A Monterey City official indicated that the city is using money from its Tidelands Fund for maintenance that has nothing to do with city’s tidelands regions, in a Monterey Herald story just published.
As previously reported by Montereybayareanews.com, it is illegal for the city to use money collected from rents from its state-granted tidelands properties for the city’s general fund.
“Tidelands funds absolutely cannot be used for municipal purposes,” said California State Lands Commission Chief Legislative Liaison Sheri Pemberton in a telephone interview. “They are supposed to get fair market rent for that property, and can adjust rents as they see fit, but can’t raise rents to use money on unconnected local purposes.”

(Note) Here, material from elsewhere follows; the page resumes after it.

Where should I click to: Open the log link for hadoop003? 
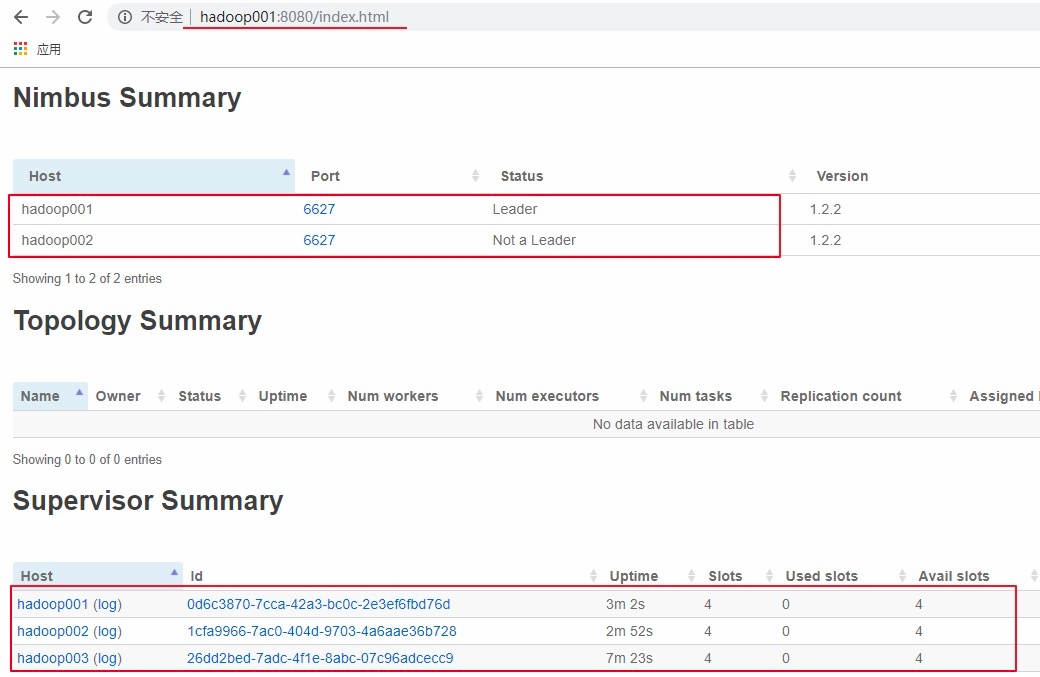tap(107, 658)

That’s because those properties were granted by the state with the condition that all revenues raised through their management would go towards improving them to the benefit of all Californians.
But when discussing lease revenues from Old Fisherman’s Wharf, the Herald said City Housing and Property Manager Rick Marvin told reporters that “the city pays for street and bathroom maintenance through lease revenues, which also go toward maintenance elsewhere in the city.”
Unfortunately, the Herald’s story missed the significance of Marvin’s statement.
Also noteworthy is that Planning Commissioner Bill McCrone has completely changed his tune on the reasons he wants to raise rents at the wharf and elsewhere. Previously, he had talked about needing to raise rents to pay for a range of city services. Back in April, he claimed in a Monterey Weekly story that the money from increased rents on the wharf could be used to repair streets and avoid raising taxes on residents. But in this latest story by the Herald, he told reporters that increased rents could “help create a better, more vibrant destination for tourists and locals alike.”
Is it possible that McCrone, the very person credited with instigating the move to increase rents and limit lease terms on the wharf, now realizes the illegality of his motive and the city’s current procedures?
The whole issue surrounding these properties is not that difficult to investigate on the web, as long as you don’t want to look very far back. Since 2013, each grantee of these tidelands properties has been required to submit a standardized form. Monterey’s most two recent forms can be found by clicking here and here.
Neither of these forms seems to give a full accounting of income and expenditures regarding Monterey’s tidelands properties, but gives unexplained numbers that don’t appear to have anything to do with what city earns or spends on its Tidelands properties. It reports just $564,000 in rental income on the form, while telling the Herald it made $1.3 million on wharf rents.
However one views Monterey’s Tidelands Funds reports, they are not nearly as clear as the forms Santa Cruz submits, which can be viewed here.
Montereybayareanews.com has requested a meeting with city officials to discuss the Tidelands Fund and how it is managed. I will keep readers updated.